En janvier 2022, le bureau du juge d’instruction Denis Cyprien a été cambriolé par des individus non identifiés.
Dans la nuit du 27 au 28 octobre 2021, des individus encore non identifiés ont pénétré l’enceinte du tribunal pour vandaliser le cabinet du juge d’instruction d’alors, Garry Orelien, qui avait la charge du dossier de l’assassinat du défunt président Jovenel Moïse.
Photos | Le Palais de justice de Port-au-Prince noyé dans la saleté
Le 20 octobre 2020, le coffre-fort qui détenait plusieurs dossiers, dont celui relatif à l’assassinat de l’ex-bâtonnier de l’ordre des avocats de Port-au-Prince, Monferier Dorval, a été emporté.
« Si les dossiers venaient de la police, on doit contacter l’institution pour trouver une copie du procès-verbal d’audition, informe Frantz Gabriel Nerette. S’il venait du tribunal de paix, on peut faire recours pour avoir les procès-verbaux de constat et d’audition à l’aide des expéditions. »
La disparition des objets recueillis sur les scènes de crimes et de délits constitue un autre sujet.
Le carré des juges d’instruction ne dispose pas assez d’espaces pour stocker ces éléments qu’on appelle également « pièces à conviction ». Elles sont stockées dans un dépôt au tribunal. Les juges n’ont à leur disposition que des procès-verbaux de constats et d’auditions.
Les différents ordres émis par un juge sont difficilement trouvables dans un dossier où tous les éléments sont perdus.
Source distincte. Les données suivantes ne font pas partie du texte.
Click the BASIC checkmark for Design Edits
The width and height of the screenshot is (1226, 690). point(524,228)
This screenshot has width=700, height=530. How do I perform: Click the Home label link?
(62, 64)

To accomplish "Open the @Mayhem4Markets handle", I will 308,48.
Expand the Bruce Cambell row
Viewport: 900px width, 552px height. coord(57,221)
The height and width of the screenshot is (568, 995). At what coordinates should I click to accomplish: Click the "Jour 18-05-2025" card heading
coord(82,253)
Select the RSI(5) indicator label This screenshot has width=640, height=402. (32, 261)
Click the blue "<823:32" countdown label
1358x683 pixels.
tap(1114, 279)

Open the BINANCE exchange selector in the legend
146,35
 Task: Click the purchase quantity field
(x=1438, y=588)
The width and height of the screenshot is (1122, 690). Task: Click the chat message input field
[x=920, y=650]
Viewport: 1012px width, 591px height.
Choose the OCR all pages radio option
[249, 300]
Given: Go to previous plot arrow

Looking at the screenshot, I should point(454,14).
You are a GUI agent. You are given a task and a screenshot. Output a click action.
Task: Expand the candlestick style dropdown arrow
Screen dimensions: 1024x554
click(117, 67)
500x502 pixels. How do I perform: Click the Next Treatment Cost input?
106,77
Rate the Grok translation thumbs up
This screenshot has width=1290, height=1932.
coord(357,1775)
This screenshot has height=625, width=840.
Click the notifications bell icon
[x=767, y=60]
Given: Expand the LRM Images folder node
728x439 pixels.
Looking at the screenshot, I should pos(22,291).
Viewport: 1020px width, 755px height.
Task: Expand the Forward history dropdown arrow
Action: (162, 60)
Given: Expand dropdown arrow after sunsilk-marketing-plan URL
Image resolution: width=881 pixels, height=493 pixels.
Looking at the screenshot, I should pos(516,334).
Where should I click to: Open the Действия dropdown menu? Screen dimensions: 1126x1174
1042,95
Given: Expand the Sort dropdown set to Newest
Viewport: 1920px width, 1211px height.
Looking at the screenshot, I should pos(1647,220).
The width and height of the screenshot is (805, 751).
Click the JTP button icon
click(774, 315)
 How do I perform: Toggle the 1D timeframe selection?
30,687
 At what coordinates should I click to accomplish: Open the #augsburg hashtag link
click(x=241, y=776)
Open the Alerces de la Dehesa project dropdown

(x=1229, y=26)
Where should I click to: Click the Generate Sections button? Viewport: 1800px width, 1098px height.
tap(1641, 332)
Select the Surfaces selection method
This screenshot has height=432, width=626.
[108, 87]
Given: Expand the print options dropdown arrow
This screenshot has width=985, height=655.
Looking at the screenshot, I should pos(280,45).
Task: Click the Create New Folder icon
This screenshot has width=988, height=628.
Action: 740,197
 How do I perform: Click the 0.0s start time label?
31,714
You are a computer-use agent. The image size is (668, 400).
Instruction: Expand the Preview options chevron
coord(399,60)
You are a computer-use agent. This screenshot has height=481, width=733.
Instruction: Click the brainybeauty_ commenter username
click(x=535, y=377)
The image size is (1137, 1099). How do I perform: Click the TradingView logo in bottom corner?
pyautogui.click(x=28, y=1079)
Aux dires du juge Jean-Claude, même si ces preuves matérielles disparaissent, cela ne devrait techniquement pas empêcher la poursuite du processus judiciaire. « On ne les aura pas physiquement pour la poursuite du dossier, mais on peut toujours retrouver des procès-verbaux de constat qui les mentionnent, dit le juge. L’absence des pièces à conviction ne pose donc pas de réel problème pour l’avancement d’un dossier ».
Fort souvent, des pièces à conviction encombrantes sont détruites. « Par exemple, les stupéfiants en quantité fort imposante ne vont pas être emmenés au tribunal après constat. Ils sont détruits, révèle l’avocat Frantz Gabriel Nerette. Et généralement dans ces cas, ce sont les procès-verbaux qui sont utilisés pour réaliser les suivis judiciaires. »
D’autres options peuvent surgir si le corps du délit ou le procès-verbal de constat est volé ou perdu. « Le magistrat peut se servir du procès-verbal du juge de paix qui a fait les constats du cambriolage attestant l’ensemble les pièces disparues », mentionne l’avocat.